Председатель поднял брови в удивлении.
- Подсудимый, не требуется ли Вам адвокат?
- Нет, Ваша честь. Я не вижу в нем необходимости.
- Вы собираетесь бороться сами?
- Я не собирался бороться, Ваша честь.
- Ясно. Тогда продолжим.
В голос Председеля появилась ярость. Такое спокойное нежелание бороться вызывало раздражение. Он еще раз обвел глазами зал, в котором уже поднимался непонимающий гул. Быстро сел обратно на свое место и продолжил зачитывать.
- Подсудимый Спрут. Обвиняется в порче бумажного стакана, принадлежавшего ему на правах покупки. Подсудимый, признаете ли Вы, что испортили этот стакан?

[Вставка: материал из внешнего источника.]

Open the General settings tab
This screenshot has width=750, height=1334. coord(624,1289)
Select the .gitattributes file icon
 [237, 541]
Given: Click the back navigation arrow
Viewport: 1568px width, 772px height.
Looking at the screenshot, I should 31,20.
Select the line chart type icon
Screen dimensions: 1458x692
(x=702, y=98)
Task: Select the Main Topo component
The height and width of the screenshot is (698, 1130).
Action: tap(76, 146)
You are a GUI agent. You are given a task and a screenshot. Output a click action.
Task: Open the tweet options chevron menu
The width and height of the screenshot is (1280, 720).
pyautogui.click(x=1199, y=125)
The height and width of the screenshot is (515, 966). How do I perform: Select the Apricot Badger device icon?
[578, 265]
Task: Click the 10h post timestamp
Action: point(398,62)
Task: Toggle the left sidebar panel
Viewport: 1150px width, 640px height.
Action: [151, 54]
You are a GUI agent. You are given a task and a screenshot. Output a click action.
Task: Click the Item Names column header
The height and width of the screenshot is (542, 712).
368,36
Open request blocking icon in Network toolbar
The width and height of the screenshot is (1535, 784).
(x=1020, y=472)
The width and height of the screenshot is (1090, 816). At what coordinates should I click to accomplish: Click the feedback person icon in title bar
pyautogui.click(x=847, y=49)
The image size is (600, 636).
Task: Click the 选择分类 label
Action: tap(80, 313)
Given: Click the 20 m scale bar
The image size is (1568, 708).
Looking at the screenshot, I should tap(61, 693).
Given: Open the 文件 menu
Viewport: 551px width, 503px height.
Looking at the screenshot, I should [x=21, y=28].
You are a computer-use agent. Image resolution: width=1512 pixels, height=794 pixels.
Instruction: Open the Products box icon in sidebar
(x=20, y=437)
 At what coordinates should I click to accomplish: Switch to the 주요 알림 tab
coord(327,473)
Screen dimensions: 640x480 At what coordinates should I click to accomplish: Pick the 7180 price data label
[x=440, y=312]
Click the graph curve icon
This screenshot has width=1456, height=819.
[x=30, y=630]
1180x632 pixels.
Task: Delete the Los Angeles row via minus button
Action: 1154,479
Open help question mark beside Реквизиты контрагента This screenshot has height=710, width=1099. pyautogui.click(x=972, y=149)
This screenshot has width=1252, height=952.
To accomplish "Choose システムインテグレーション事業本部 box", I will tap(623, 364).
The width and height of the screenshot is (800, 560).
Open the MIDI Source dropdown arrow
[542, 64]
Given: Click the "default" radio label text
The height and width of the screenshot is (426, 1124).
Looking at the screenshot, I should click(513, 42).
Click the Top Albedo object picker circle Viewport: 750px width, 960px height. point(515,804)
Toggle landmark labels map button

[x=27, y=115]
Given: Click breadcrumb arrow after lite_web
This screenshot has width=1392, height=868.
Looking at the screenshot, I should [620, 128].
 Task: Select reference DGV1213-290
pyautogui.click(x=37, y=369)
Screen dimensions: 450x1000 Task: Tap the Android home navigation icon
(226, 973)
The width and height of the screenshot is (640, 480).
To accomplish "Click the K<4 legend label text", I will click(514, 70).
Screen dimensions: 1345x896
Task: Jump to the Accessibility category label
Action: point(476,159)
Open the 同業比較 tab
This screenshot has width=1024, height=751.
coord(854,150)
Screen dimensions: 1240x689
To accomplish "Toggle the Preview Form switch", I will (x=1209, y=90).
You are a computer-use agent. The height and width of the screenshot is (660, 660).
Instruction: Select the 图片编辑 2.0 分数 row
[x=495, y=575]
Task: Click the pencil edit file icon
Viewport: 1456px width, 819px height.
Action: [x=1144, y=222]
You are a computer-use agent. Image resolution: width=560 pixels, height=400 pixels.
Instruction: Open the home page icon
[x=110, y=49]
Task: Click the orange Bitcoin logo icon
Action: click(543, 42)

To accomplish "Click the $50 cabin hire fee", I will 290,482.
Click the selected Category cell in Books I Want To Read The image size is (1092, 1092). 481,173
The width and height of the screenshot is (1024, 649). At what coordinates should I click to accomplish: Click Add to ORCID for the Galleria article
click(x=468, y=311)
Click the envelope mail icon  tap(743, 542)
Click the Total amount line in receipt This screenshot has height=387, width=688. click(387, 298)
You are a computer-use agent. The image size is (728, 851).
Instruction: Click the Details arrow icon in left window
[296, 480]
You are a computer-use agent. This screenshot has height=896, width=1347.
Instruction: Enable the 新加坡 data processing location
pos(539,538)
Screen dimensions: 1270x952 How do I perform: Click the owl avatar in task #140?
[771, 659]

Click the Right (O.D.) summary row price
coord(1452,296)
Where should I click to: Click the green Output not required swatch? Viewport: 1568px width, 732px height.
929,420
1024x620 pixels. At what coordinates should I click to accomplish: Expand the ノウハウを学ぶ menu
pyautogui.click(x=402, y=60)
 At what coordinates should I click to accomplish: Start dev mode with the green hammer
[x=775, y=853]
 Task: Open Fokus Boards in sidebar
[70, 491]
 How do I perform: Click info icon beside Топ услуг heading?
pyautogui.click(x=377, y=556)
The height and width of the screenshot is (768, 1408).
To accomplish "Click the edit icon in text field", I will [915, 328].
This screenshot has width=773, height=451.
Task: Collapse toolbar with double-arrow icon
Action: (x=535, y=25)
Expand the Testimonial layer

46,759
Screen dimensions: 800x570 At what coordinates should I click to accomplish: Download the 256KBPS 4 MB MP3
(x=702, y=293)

Спрут, который только, казалось бы, присел, снова встал со своего места, оправил торчащие во все стороны вихры на голове и тихо произнес:
- Я не портил его.
- То есть, Вы не признаете?
- Я признаю, что это мой стакан. И да, на нем есть некоторые повреждения. Но я его не портил, я просто из него пил.
Председатель взял со стола стакан, подошел к кувшину с водой, взял его и направился к подсудимому.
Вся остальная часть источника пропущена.